No pictures go in the copy. Restate, word for word, each line from the one containing "Where should I" through the last line below.

> **Data extracts**:
■ ■ ■ ■ ■ ■ ■
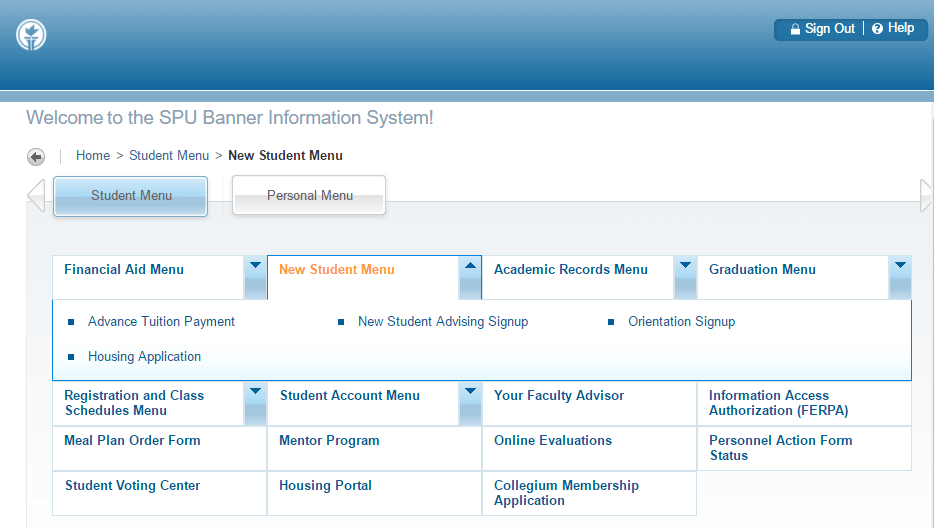
Task: Collapse the New Student Menu arrow
Action: coord(470,277)
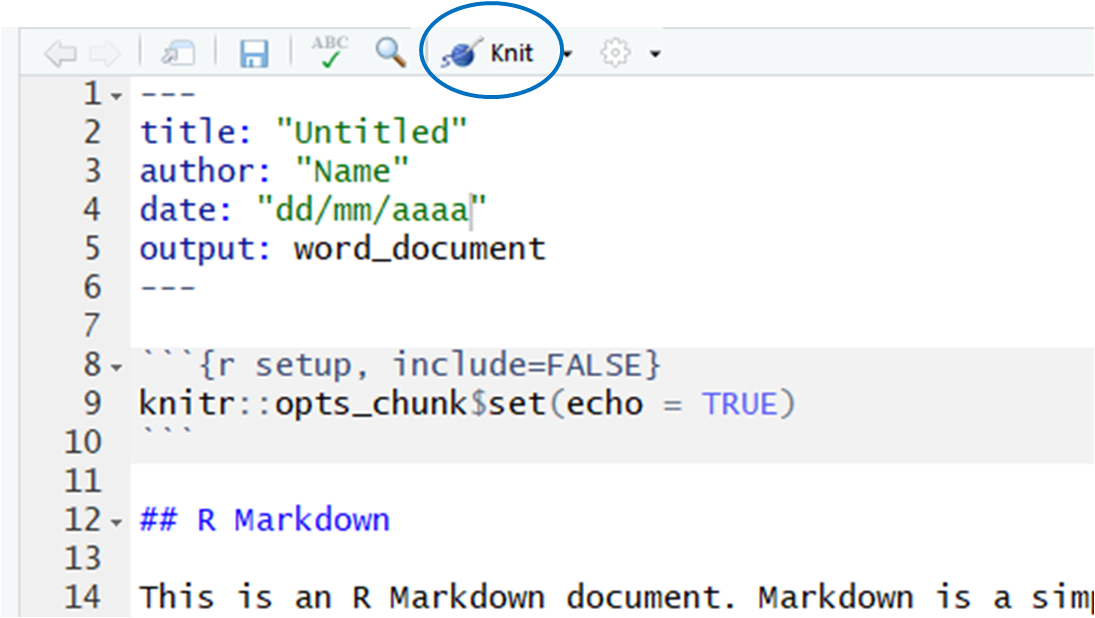Go back to previous source location
1095x618 pixels.
point(59,54)
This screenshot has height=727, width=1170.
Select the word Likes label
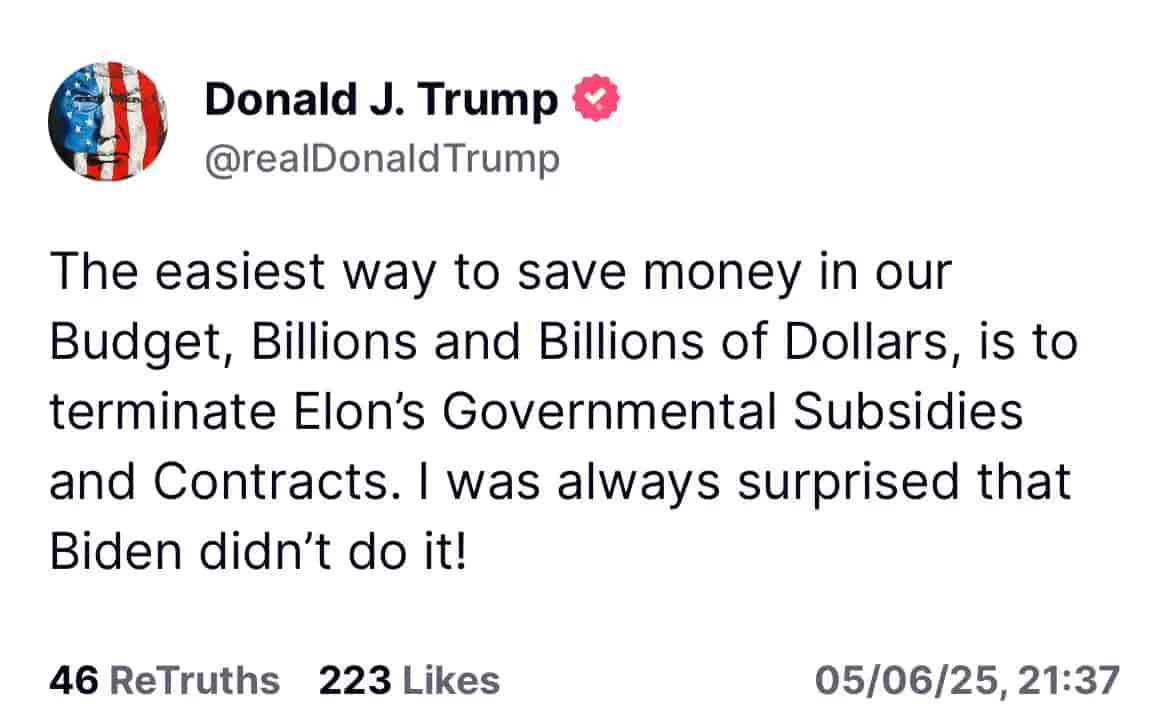[451, 680]
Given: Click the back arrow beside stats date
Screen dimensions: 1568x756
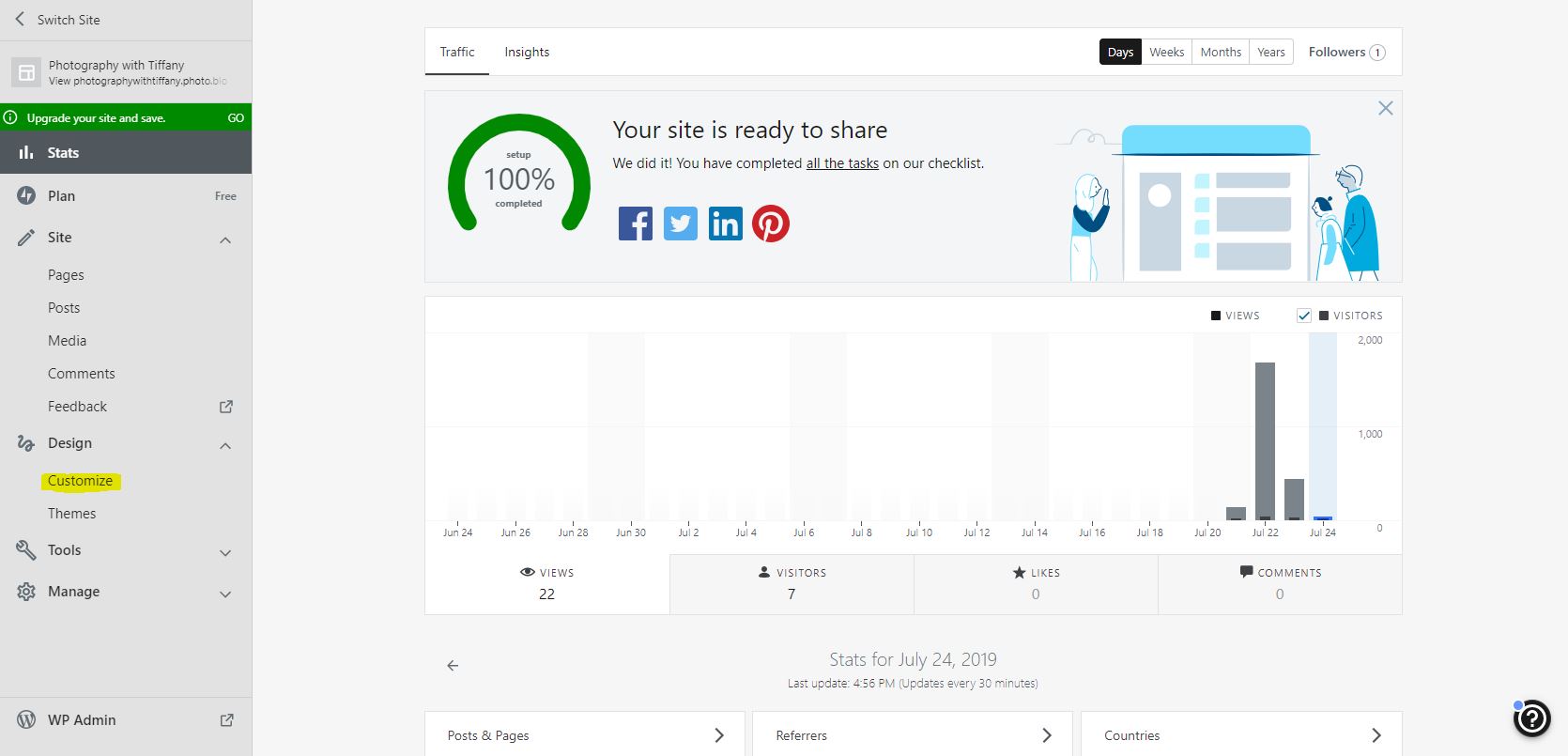Looking at the screenshot, I should [x=453, y=666].
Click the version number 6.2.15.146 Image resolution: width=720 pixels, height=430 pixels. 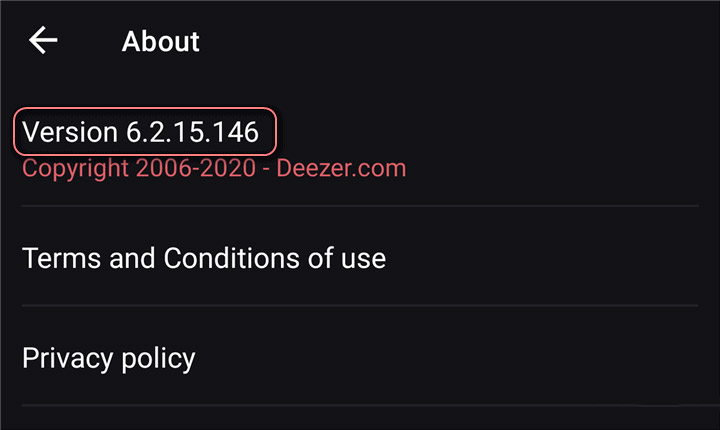coord(192,132)
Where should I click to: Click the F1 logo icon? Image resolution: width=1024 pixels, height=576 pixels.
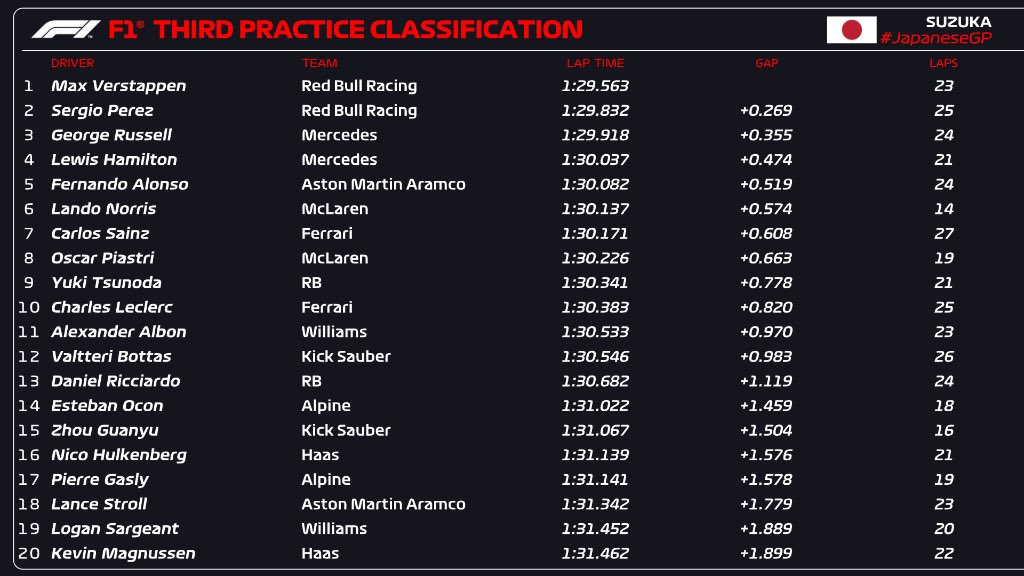pyautogui.click(x=66, y=29)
■ ■ ■ ■ ■ ■ ■
> **Output**:
Where should I click to: Click the F1 logo icon? Image resolution: width=1024 pixels, height=576 pixels.
pyautogui.click(x=66, y=29)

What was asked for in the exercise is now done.